W-M-R opened a new pull request, #18337:
URL: https://github.com/apache/nuttx/pull/18337

   *Note: Please adhere to [Contributing 
Guidelines](https://github.com/apache/nuttx/blob/master/CONTRIBUTING.md).*
   
   ## Summary
   
   This PR introduces a comprehensive Performance Monitoring Unit (PMU) and 
`perf` event subsystem for NuttX, bringing Linux-like performance profiling 
capabilities to the RTOS. This implementation enables system-wide and per-task 
performance analysis, which is critical for optimizing real-time applications 
and understanding system behavior.
   
   **Key Features:**
   - **Core perf event infrastructure**: Implements a complete perf event 
framework integrated with the NuttX scheduler, supporting both hardware and 
software events
   - **ARM64 PMU driver**: Hardware Performance Monitoring Unit support for 
ARM64 (Cortex-R82, ARMv8-A) with interrupt-driven sampling
   - **Software events**: CPU clock, task clock, context switches, and other 
software-based performance counters
   - **Sampling and profiling**: Call chain sampling with configurable periods, 
enabling flame graph generation and hotspot analysis
   - **SMP support**: Multi-core sampling and per-CPU event tracking
   - **Symbol resolution**: Integration with ELF symbol tables for host-side 
analysis with standard perf tools
   - **Flexible APIs**: Similar to Linux perf_event_open(), allowing userspace 
to create, enable, disable, and read performance counters
   
   **Why this change is necessary:**
   Performance analysis is essential for optimizing embedded systems. This 
implementation provides:
   - Zero-overhead performance counters when not in use
   - Minimal overhead when active (interrupt-driven sampling)

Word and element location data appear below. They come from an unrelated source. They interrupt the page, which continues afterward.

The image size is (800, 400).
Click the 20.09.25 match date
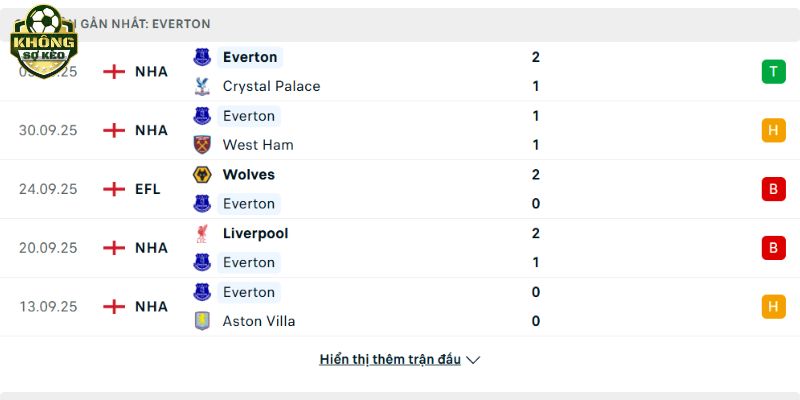(x=48, y=248)
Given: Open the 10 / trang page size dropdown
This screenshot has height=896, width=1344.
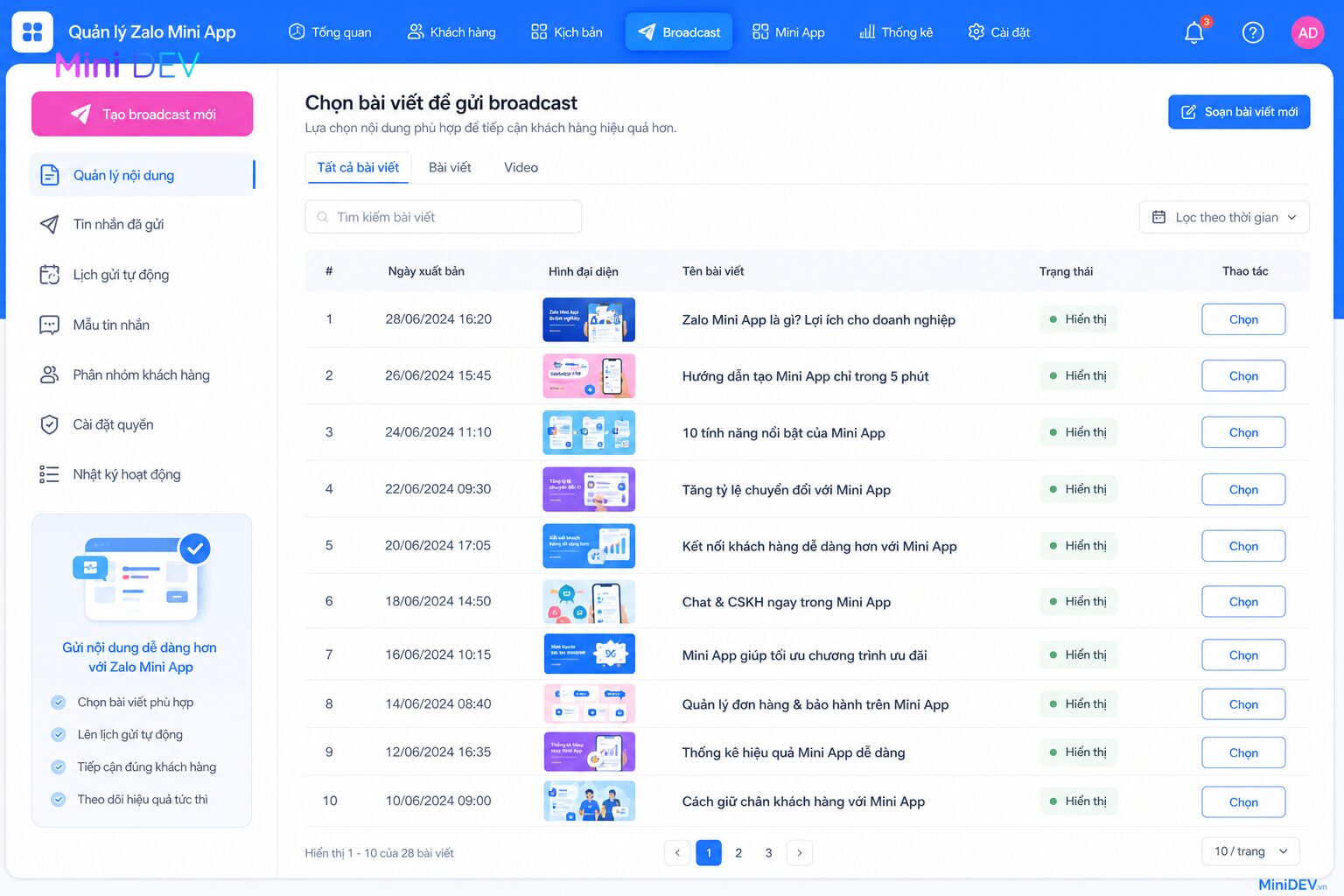Looking at the screenshot, I should point(1250,851).
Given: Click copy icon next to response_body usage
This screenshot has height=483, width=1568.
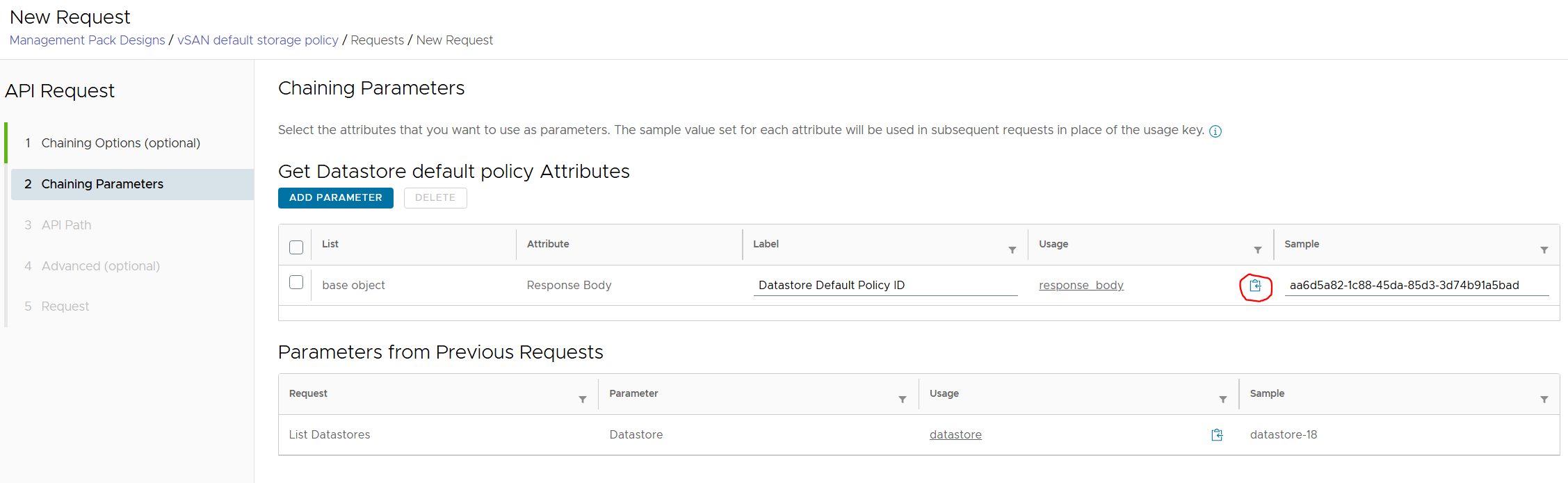Looking at the screenshot, I should tap(1255, 286).
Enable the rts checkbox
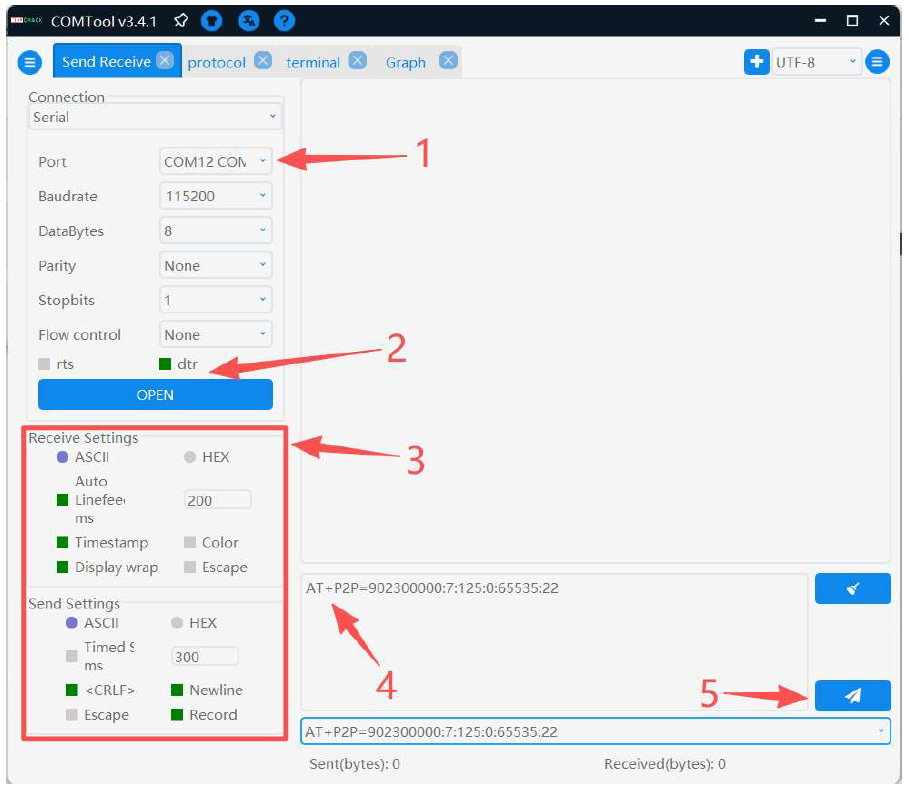Image resolution: width=909 pixels, height=791 pixels. coord(44,364)

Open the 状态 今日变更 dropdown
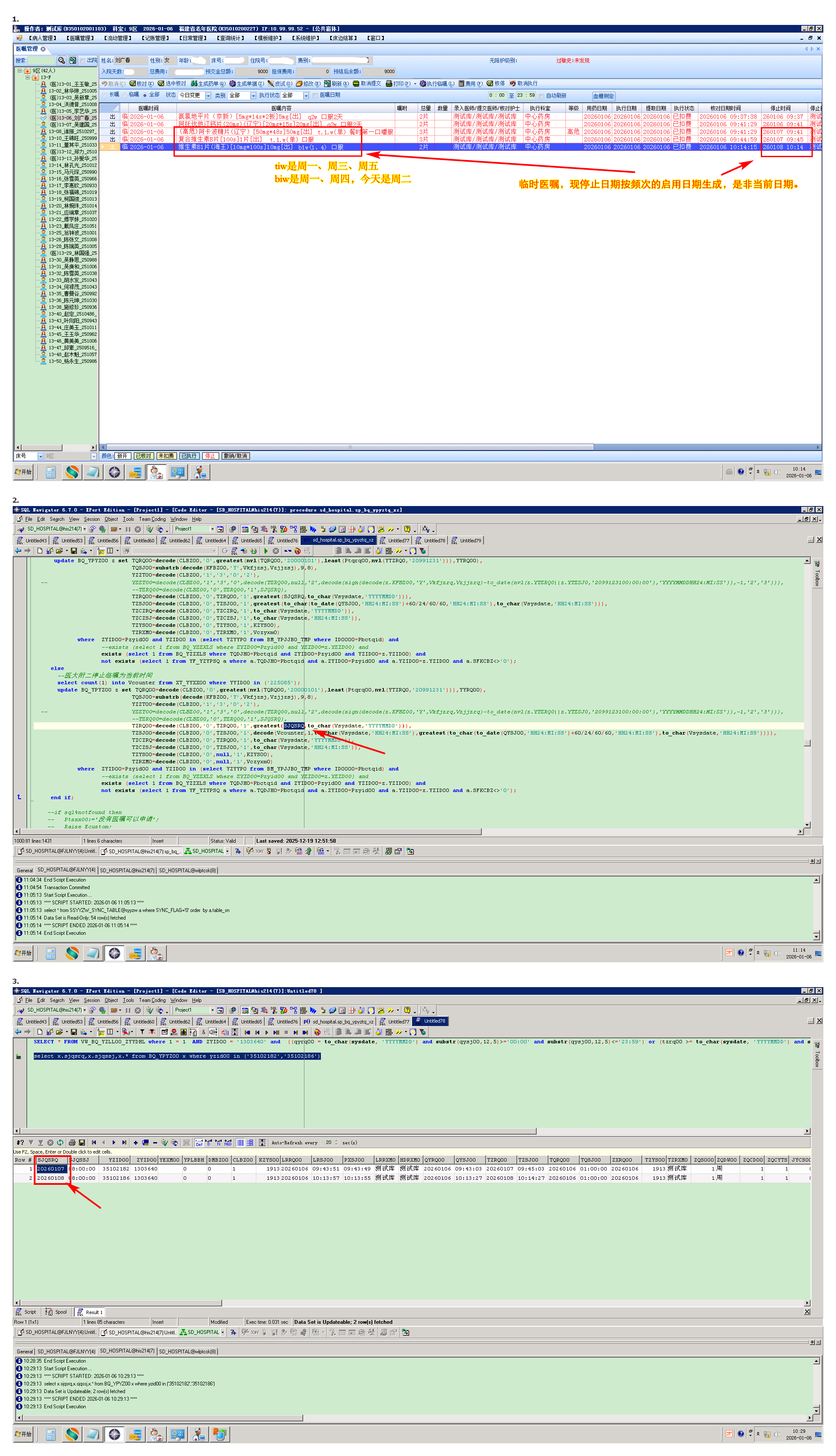click(208, 96)
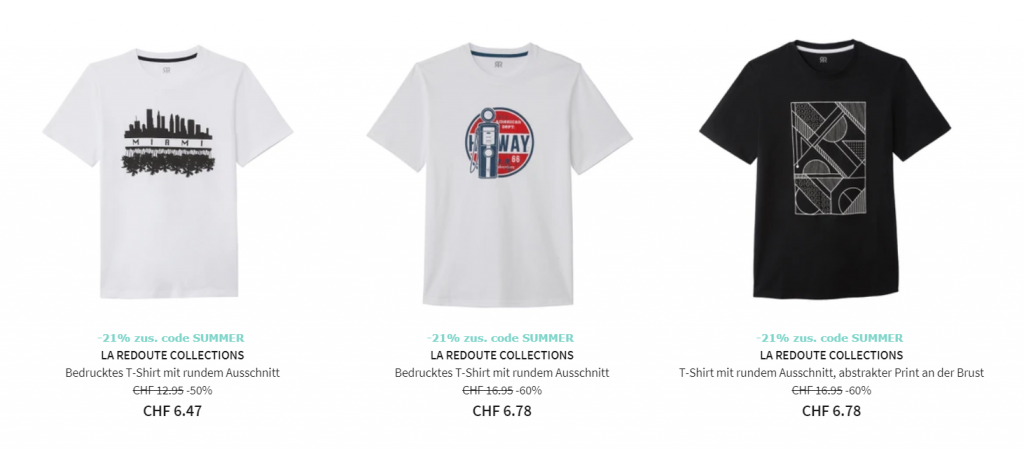This screenshot has width=1024, height=449.
Task: Click the Miami skyline graphic on white shirt
Action: [168, 142]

   - Standard interface compatible with existing perf tooling
   - Deep insights into CPU usage, cache behavior, and scheduling patterns
   
   **Technical approach:**
   1. Scheduler integration: Hooks in task creation, exit, and context switch 
paths
   2. Architecture-specific PMU drivers (ARM64 PMUv3 initially)
   3. Ring buffer for efficient event data collection
   4. File descriptor-based API for userspace control
   5. Support for both counting (read values) and sampling (periodic 
interrupts) modes
   
   **Files changed:** 51 files with 6368 insertions across scheduler, 
arch/arm64, drivers, and include directories
    
   
   ## Impact
   
   **Users:**
   - **New capability**: Users can now profile NuttX applications using 
perf-like tools
   - **Debugging aid**: Easier identification of performance bottlenecks and 
inefficient code paths
   - **Transparent**: No impact on applications unless explicitly enabled via 
CONFIG_SCHED_PERF
   
   **Build system:**
   - **Optional feature**: Guarded by CONFIG_SCHED_PERF and related Kconfig 
options
   - **No default impact**: Disabled by default, users must explicitly enable 
in configuration
   - **Architecture specific**: PMU hardware support initially for ARM64 
(Cortex-R82, ARMv8-A)
   
   **Hardware:**
   - **ARM64 PMU**: Utilizes hardware performance counters on supported ARM64 
cores
   - **Interrupt-driven**: Uses PMU overflow interrupts for sampling
   - **Software fallback**: Software events work on any architecture
   
   **Documentation:**
   - New APIs in `include/nuttx/perf.h`
   - Configuration options in drivers/perf/Kconfig and sched/Kconfig
   
   **Security:**
   - Access control through file permissions (future enhancement)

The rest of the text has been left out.